* _SHORT TASK_
Change "Insert" to "Add" in the listing lines starting at the line containing "Task: Insert a 文本框 (Text Box)" and ending at the line containing "Action: [x=540, y=79]", and reproduce only those lines with nothing else altered.

* _STORED ROWS_
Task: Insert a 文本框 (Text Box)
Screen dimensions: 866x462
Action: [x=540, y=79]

---

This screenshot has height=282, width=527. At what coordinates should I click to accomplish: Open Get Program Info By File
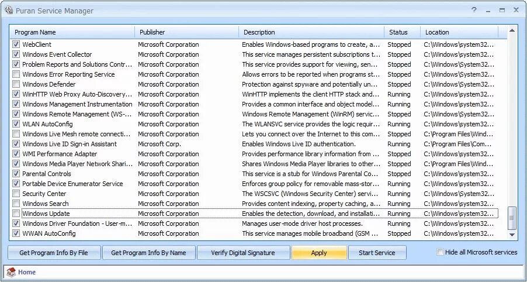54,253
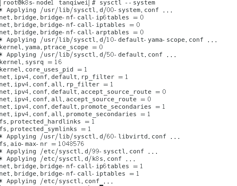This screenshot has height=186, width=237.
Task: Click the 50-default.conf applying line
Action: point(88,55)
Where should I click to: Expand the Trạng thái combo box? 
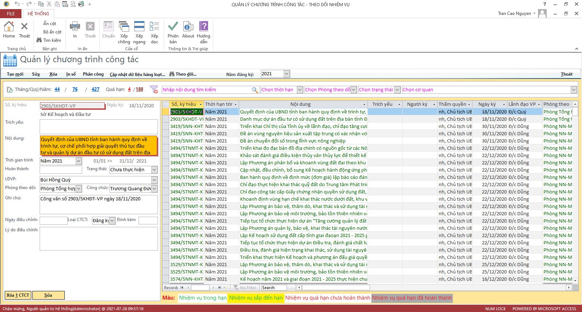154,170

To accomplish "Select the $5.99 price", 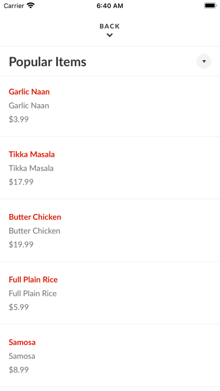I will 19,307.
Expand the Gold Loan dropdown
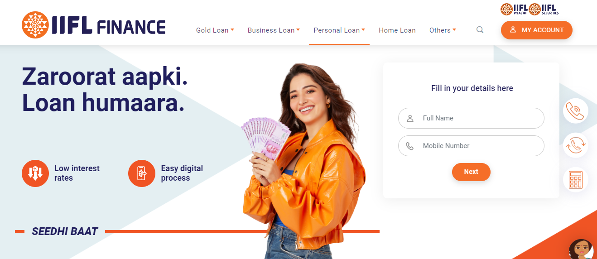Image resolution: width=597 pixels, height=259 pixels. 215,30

* _EXPECTED ANSWER_
Task: Add a 文本框 (Text Box)
Screen dimensions: 866x462
Action: [x=540, y=79]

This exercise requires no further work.